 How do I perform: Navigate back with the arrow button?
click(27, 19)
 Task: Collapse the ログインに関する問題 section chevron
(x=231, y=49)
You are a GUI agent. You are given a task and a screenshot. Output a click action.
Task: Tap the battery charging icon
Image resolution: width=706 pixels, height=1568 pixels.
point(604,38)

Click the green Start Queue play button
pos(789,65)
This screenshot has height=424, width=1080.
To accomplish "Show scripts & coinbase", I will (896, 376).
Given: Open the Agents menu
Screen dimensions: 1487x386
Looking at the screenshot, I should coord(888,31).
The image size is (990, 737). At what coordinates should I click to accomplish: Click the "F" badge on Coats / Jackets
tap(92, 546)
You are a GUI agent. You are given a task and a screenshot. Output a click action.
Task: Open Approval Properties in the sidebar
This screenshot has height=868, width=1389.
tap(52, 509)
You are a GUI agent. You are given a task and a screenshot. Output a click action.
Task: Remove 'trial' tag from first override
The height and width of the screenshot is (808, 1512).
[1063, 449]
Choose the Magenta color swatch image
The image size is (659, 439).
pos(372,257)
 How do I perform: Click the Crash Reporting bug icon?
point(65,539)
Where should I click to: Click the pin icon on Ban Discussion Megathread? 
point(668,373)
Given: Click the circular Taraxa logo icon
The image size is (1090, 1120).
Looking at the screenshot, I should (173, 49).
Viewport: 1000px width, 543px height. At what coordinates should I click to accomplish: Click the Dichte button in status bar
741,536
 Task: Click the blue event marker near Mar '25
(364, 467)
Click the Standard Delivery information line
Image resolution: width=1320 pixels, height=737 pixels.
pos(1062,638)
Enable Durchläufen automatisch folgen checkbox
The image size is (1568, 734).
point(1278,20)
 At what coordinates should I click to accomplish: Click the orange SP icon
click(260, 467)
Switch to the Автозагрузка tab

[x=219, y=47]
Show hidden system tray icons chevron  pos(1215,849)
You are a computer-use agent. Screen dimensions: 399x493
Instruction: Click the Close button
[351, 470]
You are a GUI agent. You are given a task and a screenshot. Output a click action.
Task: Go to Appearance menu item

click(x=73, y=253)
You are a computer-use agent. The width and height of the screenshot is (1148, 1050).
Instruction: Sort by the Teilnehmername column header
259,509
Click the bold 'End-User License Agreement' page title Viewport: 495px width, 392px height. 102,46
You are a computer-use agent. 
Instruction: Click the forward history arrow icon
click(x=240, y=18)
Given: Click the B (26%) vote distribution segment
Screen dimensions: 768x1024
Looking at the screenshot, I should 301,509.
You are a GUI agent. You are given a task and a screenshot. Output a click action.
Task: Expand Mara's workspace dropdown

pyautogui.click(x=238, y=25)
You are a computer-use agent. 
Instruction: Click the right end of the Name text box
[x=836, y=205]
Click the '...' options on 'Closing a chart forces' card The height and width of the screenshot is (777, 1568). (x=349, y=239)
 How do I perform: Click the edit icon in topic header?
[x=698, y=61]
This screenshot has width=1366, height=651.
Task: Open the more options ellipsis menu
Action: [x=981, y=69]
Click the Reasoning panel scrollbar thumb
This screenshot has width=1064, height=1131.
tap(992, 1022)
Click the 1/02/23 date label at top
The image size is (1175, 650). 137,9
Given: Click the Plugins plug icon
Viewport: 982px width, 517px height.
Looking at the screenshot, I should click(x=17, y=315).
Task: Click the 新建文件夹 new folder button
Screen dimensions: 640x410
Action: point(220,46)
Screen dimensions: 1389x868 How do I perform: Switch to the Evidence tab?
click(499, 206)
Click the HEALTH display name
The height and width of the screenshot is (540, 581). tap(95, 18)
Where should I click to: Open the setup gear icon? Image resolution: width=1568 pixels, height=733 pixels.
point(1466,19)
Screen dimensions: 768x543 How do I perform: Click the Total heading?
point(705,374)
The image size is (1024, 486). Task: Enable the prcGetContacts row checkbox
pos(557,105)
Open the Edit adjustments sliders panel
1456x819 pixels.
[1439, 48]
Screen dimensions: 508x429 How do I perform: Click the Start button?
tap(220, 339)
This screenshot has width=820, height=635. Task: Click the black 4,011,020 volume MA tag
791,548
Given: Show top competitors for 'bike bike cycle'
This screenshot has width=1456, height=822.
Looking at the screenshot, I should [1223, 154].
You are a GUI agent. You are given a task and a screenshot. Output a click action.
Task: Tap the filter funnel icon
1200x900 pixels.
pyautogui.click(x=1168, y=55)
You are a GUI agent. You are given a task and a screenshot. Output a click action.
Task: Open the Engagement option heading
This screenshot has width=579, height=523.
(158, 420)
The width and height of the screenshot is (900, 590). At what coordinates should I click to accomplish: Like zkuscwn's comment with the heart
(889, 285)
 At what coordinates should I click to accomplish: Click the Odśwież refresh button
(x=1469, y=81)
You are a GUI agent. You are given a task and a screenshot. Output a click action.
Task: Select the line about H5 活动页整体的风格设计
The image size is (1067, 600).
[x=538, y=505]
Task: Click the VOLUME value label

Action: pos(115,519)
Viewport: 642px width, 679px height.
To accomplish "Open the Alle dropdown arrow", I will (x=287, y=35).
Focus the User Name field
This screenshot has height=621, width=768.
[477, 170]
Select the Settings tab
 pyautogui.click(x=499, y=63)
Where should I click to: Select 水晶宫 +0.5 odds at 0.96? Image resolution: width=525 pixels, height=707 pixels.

────────────────────────────────────────

Find all the lines containing "panel" in the material, then copy them.

- **Result for this task**
Click the Reasoning panel scrollbar thumb
Open the Edit adjustments sliders panel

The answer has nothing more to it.